*Records supplied*.
Start
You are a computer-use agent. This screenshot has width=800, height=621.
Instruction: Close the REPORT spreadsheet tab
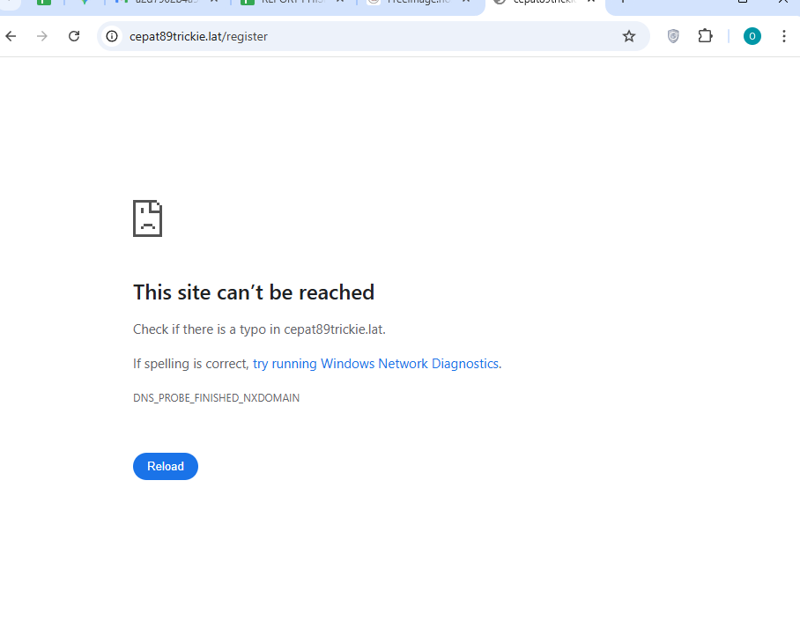pos(340,2)
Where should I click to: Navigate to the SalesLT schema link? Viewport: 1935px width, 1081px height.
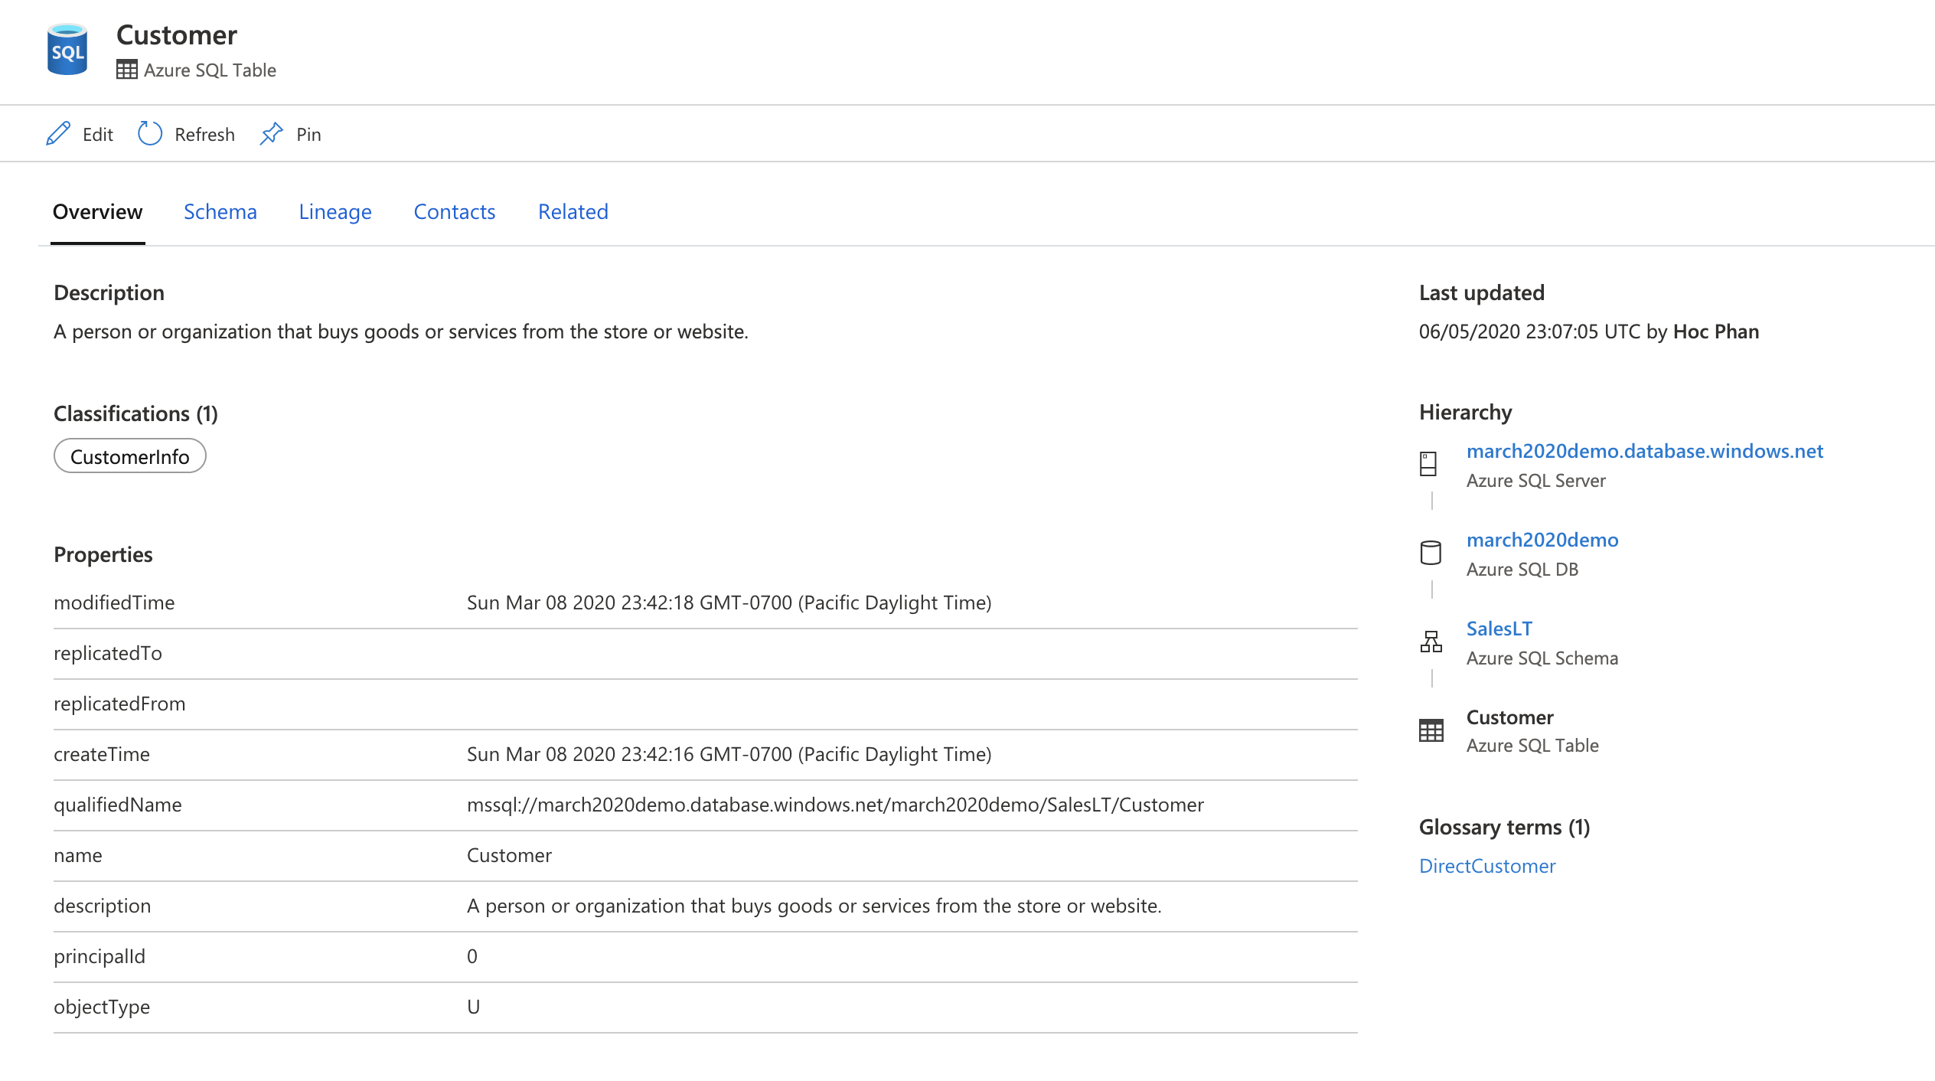coord(1499,629)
End
*Task prompt*.
Convert all the entries above into a two-column CSV with the headers entry_text and answer, one row per entry, with each entry's text and its answer each in its own quoted field and line breaks replaced by spaces. Leave the pictures out.

*Expected answer*.
entry_text,answer
"You are a computer-use agent. This screenshot has width=800, height=621. Instruction: Close the REPORT spreadsheet tab","pos(340,2)"
"Where should I click to: Navigate to the SalesLT schema link? Viewport: 1935px width, 1081px height.","coord(1499,629)"